During a Time of Social Isolation, University of Richmond Chooses Book about Bringing People Together for Common Reading Selection

May 19, 2020

UNIVERSITY OF RICHMOND — Students, faculty, and staff at the University of Richmond are adding Palaces for the People to their summer reading list. 

The book, written by American sociologist Eric Klinenberg, has been announced as the university’s One Book, One Richmond common reading selection for the 2020-21 academic year.

In Palaces for the People: How Social Infrastructure Can Help Fight Inequality, Polarization and the Decline of Civic Life, Klinenberg interweaves his own research with examples from around the globe to argue that the future of democratic societies rests not only on shared values, but also on “social infrastructure,” shared spaces like libraries, churches, and parks.

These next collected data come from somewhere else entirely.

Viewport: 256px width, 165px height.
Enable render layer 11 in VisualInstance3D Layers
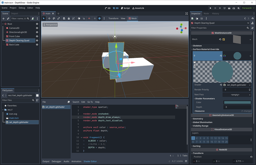pos(212,138)
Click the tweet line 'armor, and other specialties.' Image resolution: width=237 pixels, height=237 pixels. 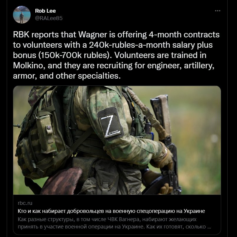tap(67, 76)
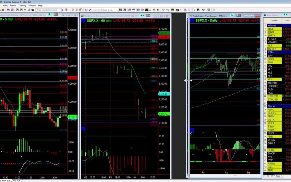This screenshot has height=182, width=291.
Task: Open the symbol/command dropdown
Action: 60,10
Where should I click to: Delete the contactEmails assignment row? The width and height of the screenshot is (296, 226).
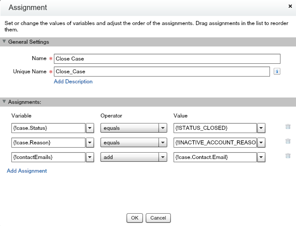288,156

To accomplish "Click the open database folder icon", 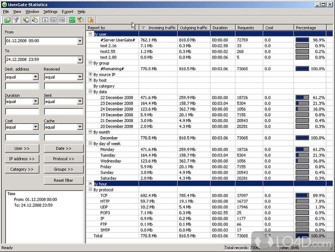I will [x=7, y=20].
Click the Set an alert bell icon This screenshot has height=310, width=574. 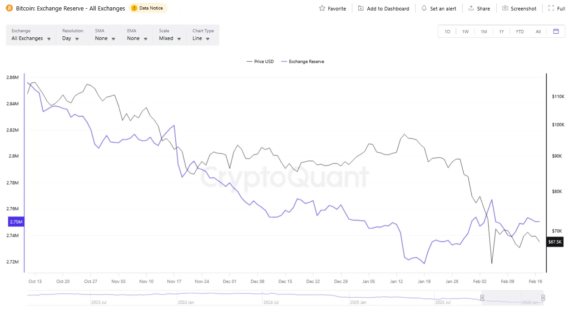tap(424, 8)
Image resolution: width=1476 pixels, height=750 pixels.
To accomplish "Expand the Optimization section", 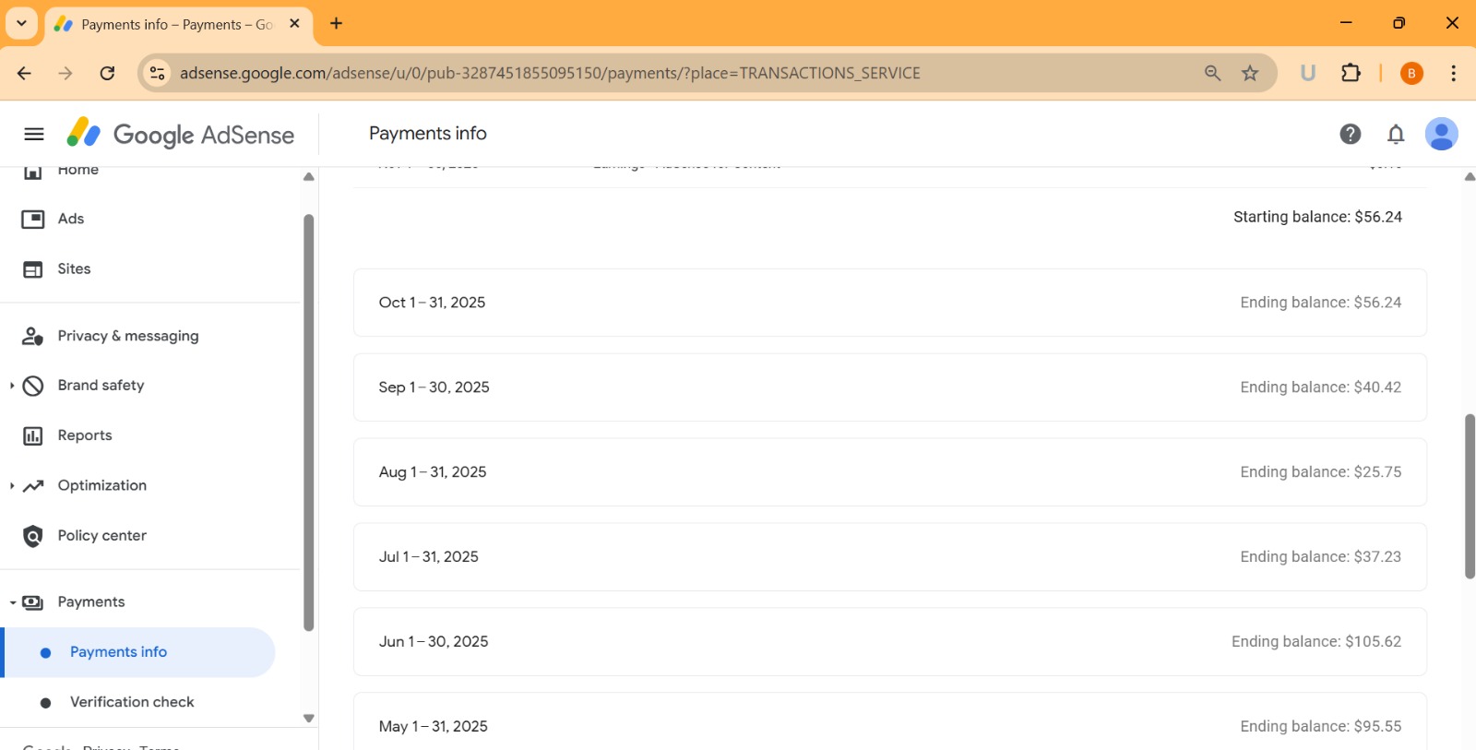I will tap(12, 486).
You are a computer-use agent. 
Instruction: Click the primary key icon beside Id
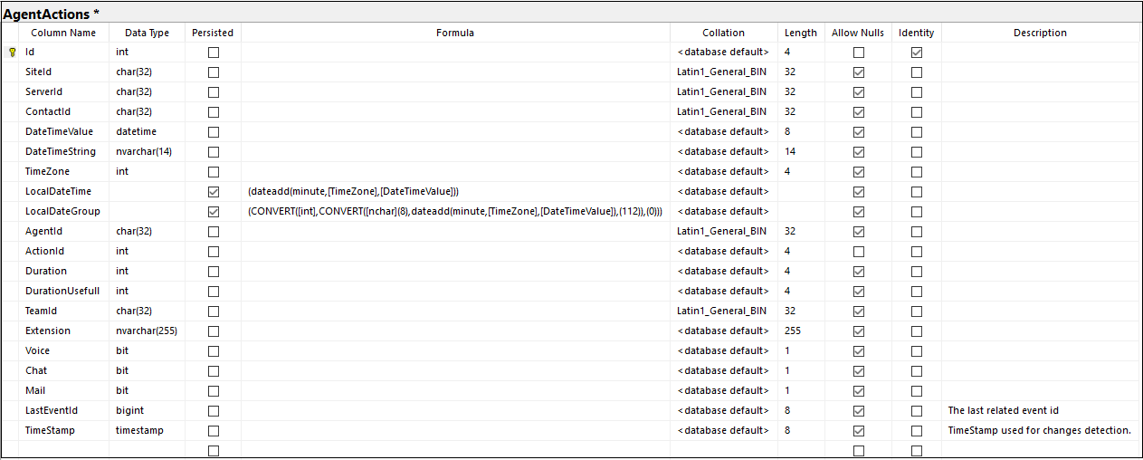click(11, 53)
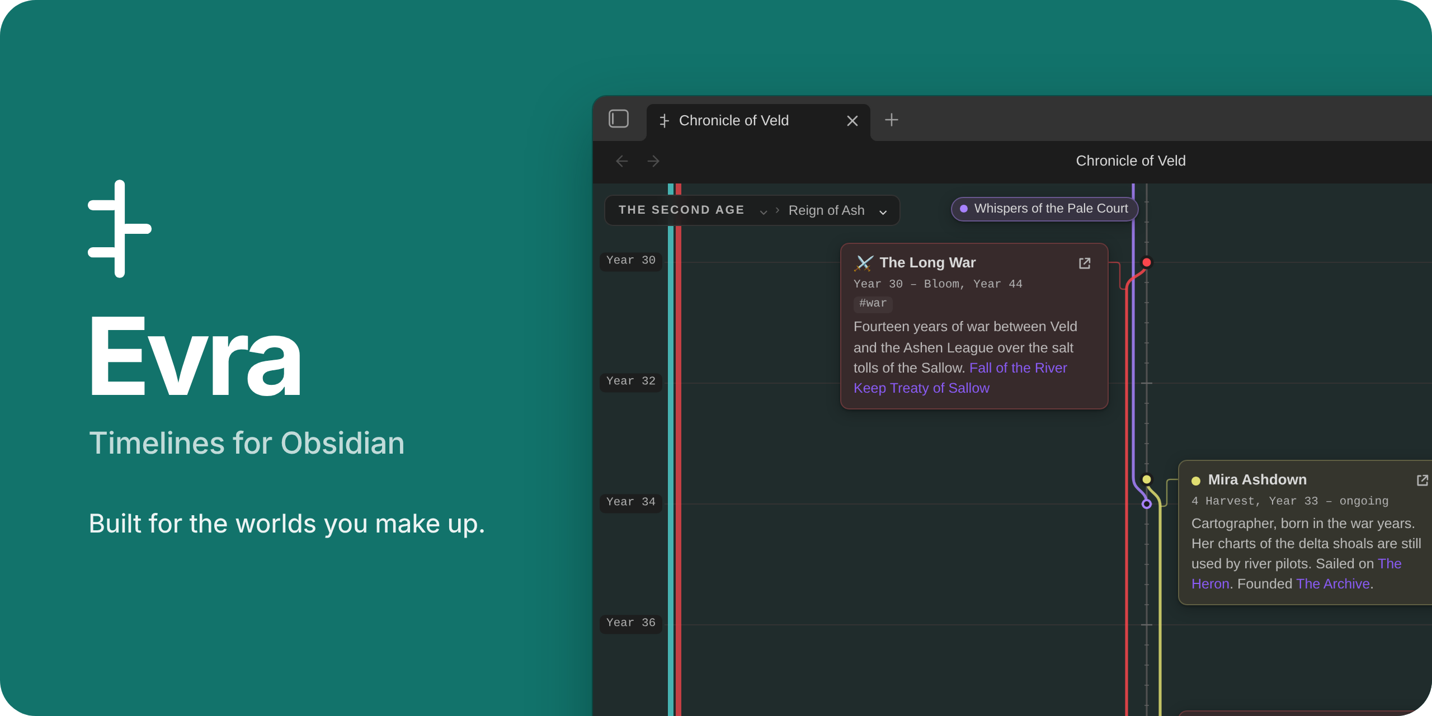Screen dimensions: 1432x716
Task: Open Mira Ashdown note via external-link icon
Action: tap(1422, 481)
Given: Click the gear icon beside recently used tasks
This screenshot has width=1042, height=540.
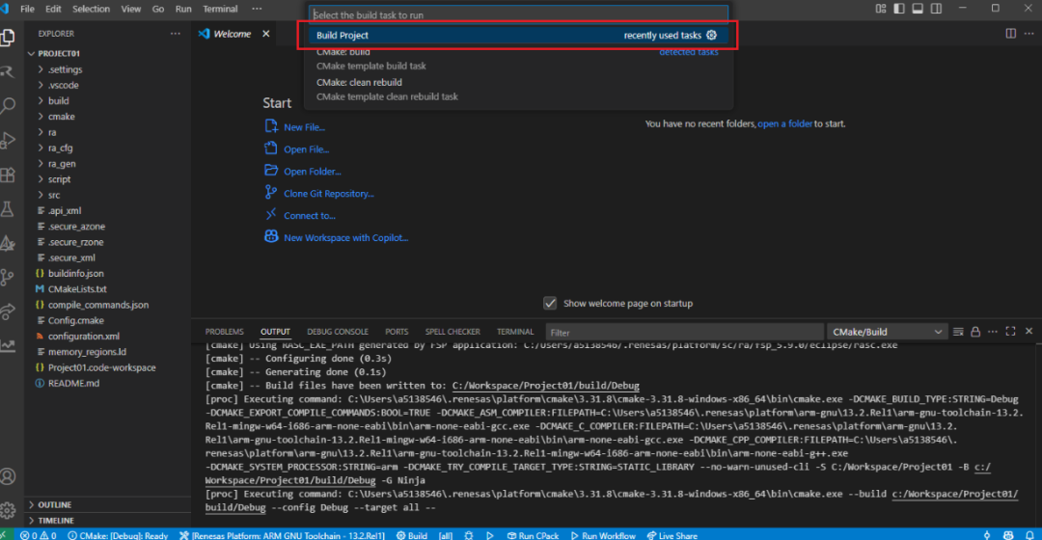Looking at the screenshot, I should 712,36.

Palaces for the People will enable us to have the conversations that we will need to have as a community healing from a pandemic, especially if we cannot gather physically,” said Adrienne Piazza, associate director of student engagement in the Bonner Center for Civic Engagement. “We will need to think even more critically about the spaces where people gather and how to build social infrastructure with our neighbors.”

Each year faculty, staff, students, and members of the Richmond community come together to read and reflect on a book focusing in social issues through the One Book, One Richmond initiative, which is led by the Bonner Center for Civic Engagement. Past selections have examined race, nationalism, mass incarceration, food insecurity, and poverty.

One Book, One Richmond programming will be offered throughout the academic year with Klinenberg slated to speak on campus in February 2021. Programming details will be announced at a later date.